2013) define os limites aos quais um reparo e uma reabilitação podem ocorrer em concordâncias com a norma de projeto original sem abrir mão das disposições nele contidas. Com isso, o mesmo fornece recomendações que vão além das diretivas de investigação da resistência in loco presentes no capítulo 27 do ACI 318 (ACI, 2014). Desta maneira, o ACI 562 constitui um instrumento completo para guiar o trabalho do avaliador desde as investigações iniciais até as análises finais e o projeto de intervenções de reparos.

Por analogia, a NBR 6118 (ABNT, 2014) que é equivalente ao americano ACI 318, no que diz respeito a estruturas existentes, apenas prescreve no seu item 12.4.1 o coeficiente de ponderação (𝛾𝑐) para a resistência determinada por meio de testemunhos extraídos. Esta é a única referência explícita desta à avaliação de estruturas existentes dado que, em geral, os testemunhos são requeridos na avaliação de estruturas acabadas. As recomendações para extração, ensaio e análise de testemunhos são fornecidas pela NBR 7680-1 (ABNT, 2015) quanto a determinação da resistência à compressão. No entanto, não se faz referência aos procedimentos de avaliação e outras condicionantes relevantes no tocante às estruturas existentes.

Estima-se que a falta de detalhes, na normalização brasileira, a respeito de procedimentos de avaliação e tratamento estatístico explicito das diferentes variáveis envolvendo a caracterização de estruturas existentes, pode constituir dificuldades para profissionais envolvidos com a avaliação de estruturas existentes.

Pelo exposto, torna-se natural afirmar que a sociedade brasileira carece de recomendações normativas e especificações técnicas exclusivamente destinadas à avaliação de estruturas existentes. Tais recomendações são calibradas com base nas ferramentas da confiabilidade estrutural. Por este fato, este trabalho visa trazer à atualidade a problemática da avaliação da segurança de estruturas existentes no âmbito nacional. Concomitantemente, faz-se uma apresentação do que há de mais atual nesta prática através de extensa varredura de documentos normativos e resultados de pesquisas disponíveis no mundo afora. Intenta-se chamar a sensibilidade dos profissionais quanto aos conceitos relacionados à resistência característica à compressão do concreto. Por isso, foi feita a simulação da confiabilidade de estruturas existentes considerando a influência da resistência à compressão do concreto em virtude de sua variabilidade nestas estruturas.

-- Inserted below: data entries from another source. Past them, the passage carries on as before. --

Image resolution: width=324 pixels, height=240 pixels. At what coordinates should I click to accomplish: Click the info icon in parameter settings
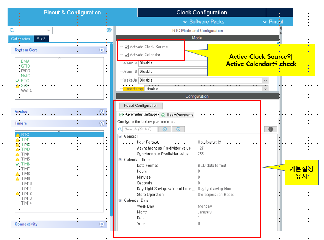(x=271, y=129)
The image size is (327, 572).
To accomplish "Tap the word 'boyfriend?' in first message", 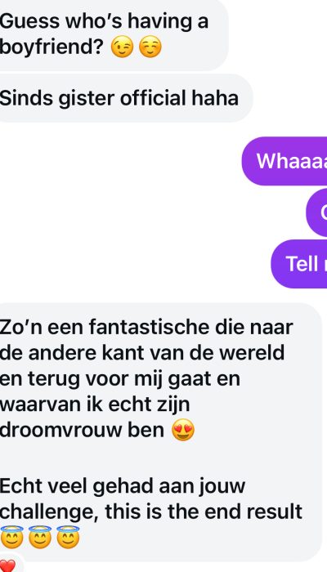I will (x=52, y=47).
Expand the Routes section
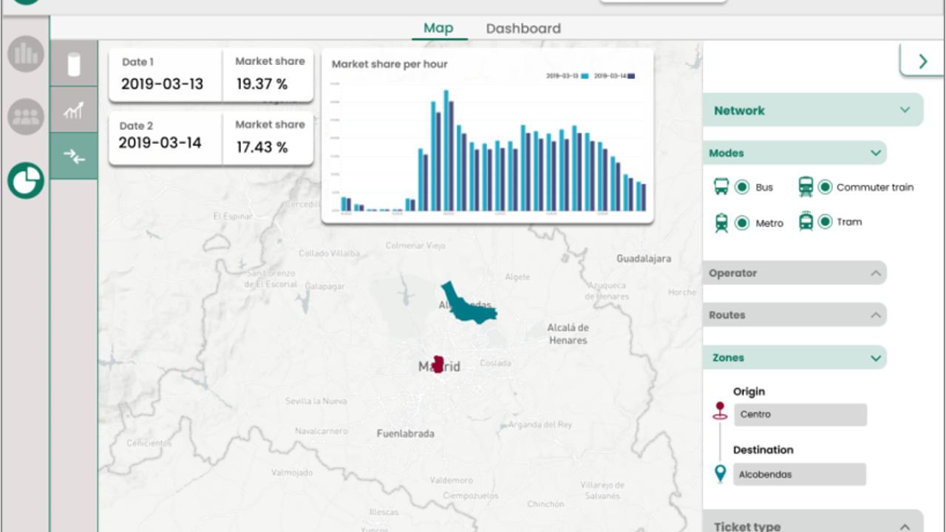946x532 pixels. click(x=875, y=316)
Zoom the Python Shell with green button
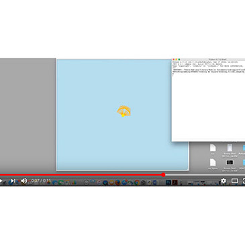245x245 pixels. (x=179, y=60)
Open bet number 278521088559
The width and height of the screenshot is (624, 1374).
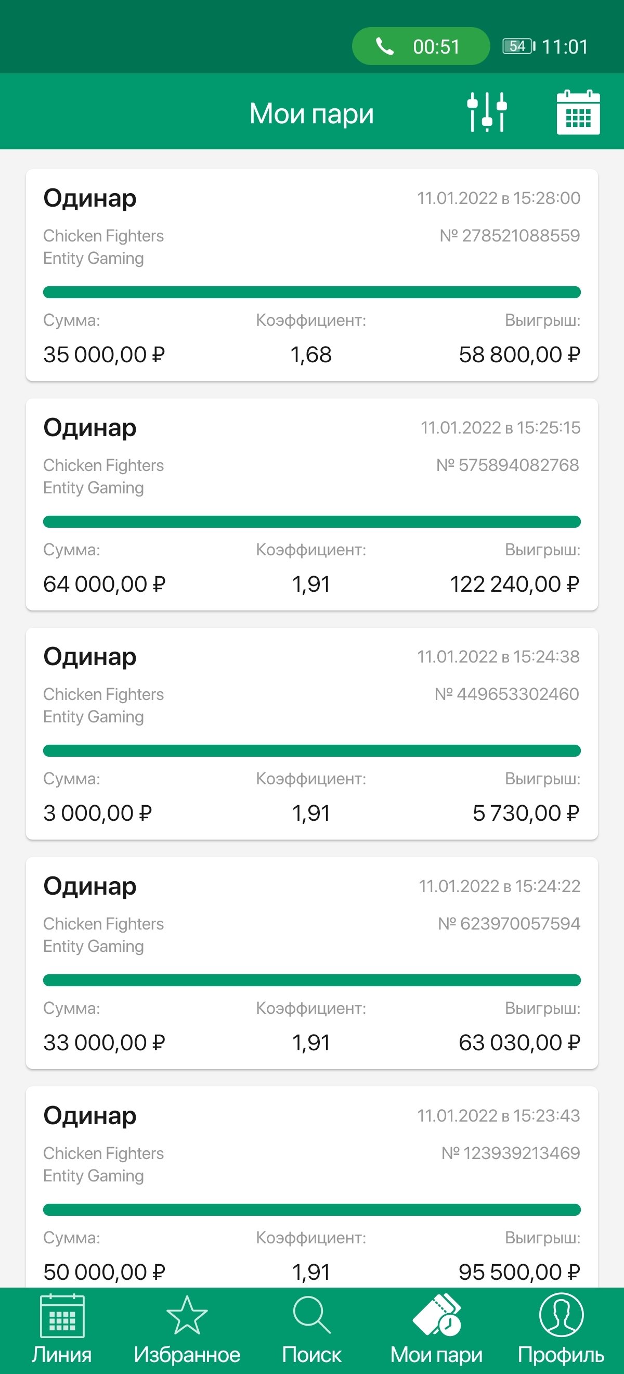[509, 235]
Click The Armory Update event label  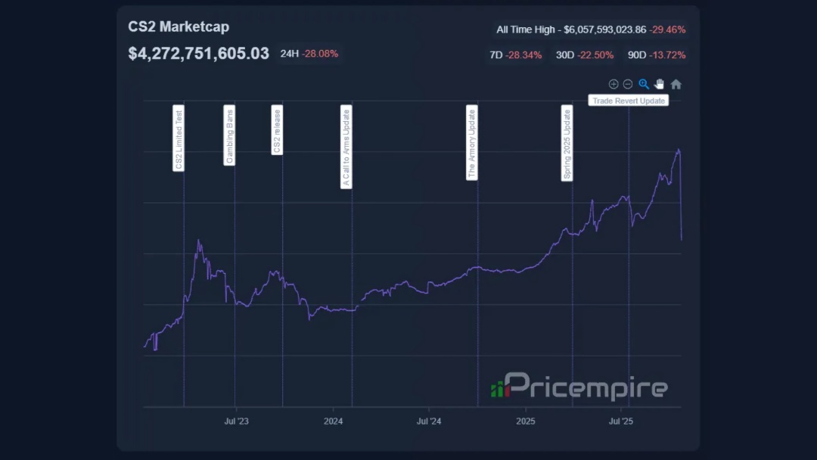pyautogui.click(x=472, y=142)
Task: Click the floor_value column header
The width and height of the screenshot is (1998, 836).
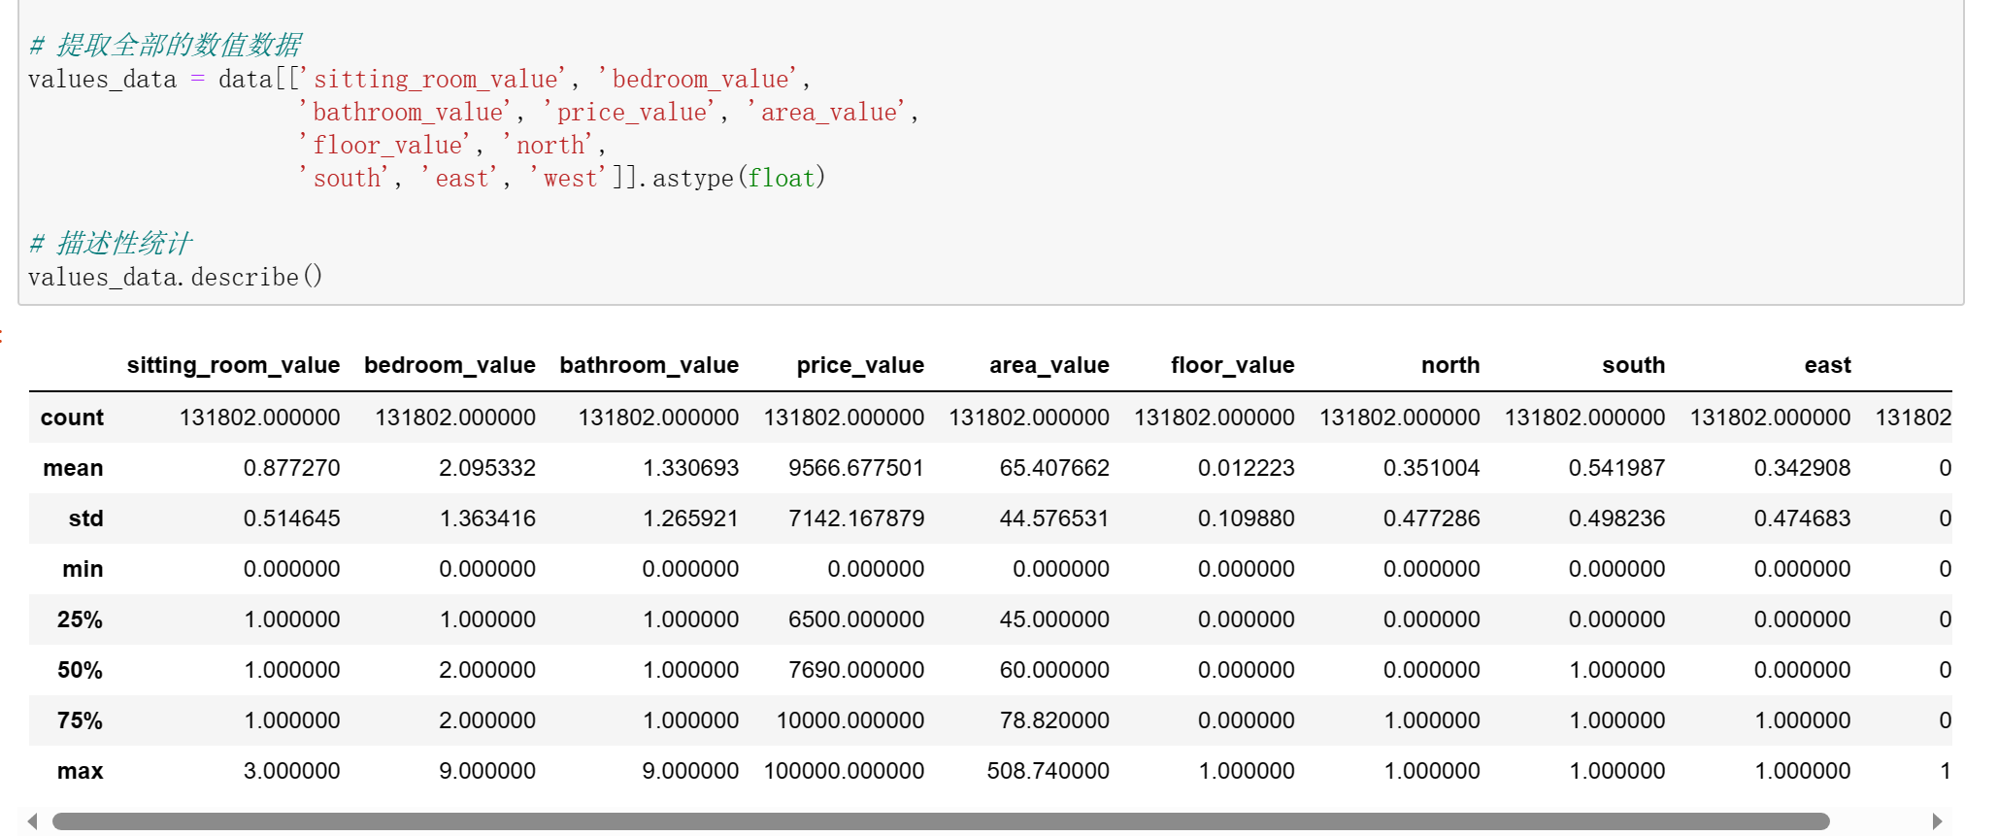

Uma das etapas primordiais na calibração de uma norma técnica é a definição do objetivo a atingir. Segundo Melchers (2001), embora distintos métodos existam e possam ser utilizados na calibração de normas e especificações técnicas, a consistência com o desenvolvimento de normas técnicas atuais sugere que regras para a avaliação de estruturas existentes devam se basear em uma mesma filosofia. Isto significa que tais métodos devem no mínimo ser consistentes com o formato dos fatores parciais (LRFD do inglês – Load and Resistance Factor Design) ou então com o método probabilístico. Para estes métodos, o objetivo a atingir na calibração de uma norma geralmente se dá em termos do índice de confiabilidade alvo (alvo).

Uma importante questão é a definição do índice de confiabilidade alvo a ser utilizado no processo de calibração de estruturas existentes que contemple a realidade e prática profissionais da engenharia brasileira.

Portanto, os resultados obtidos através da simulação evocada acima serão dados em termos de índices de confiabilidade baseados nas prescrições da NBR 6118 (ABNT,2014) e naquelas do ACI 562 (ACI, 2013). Estes índices de confiabilidade serão comparados aos valores de 𝛽𝑎𝑙𝑣𝑜 recomendados pelo fib MC 2010 (CEB-FIP, 2011) para a calibração de normas técnicas para estruturas existentes.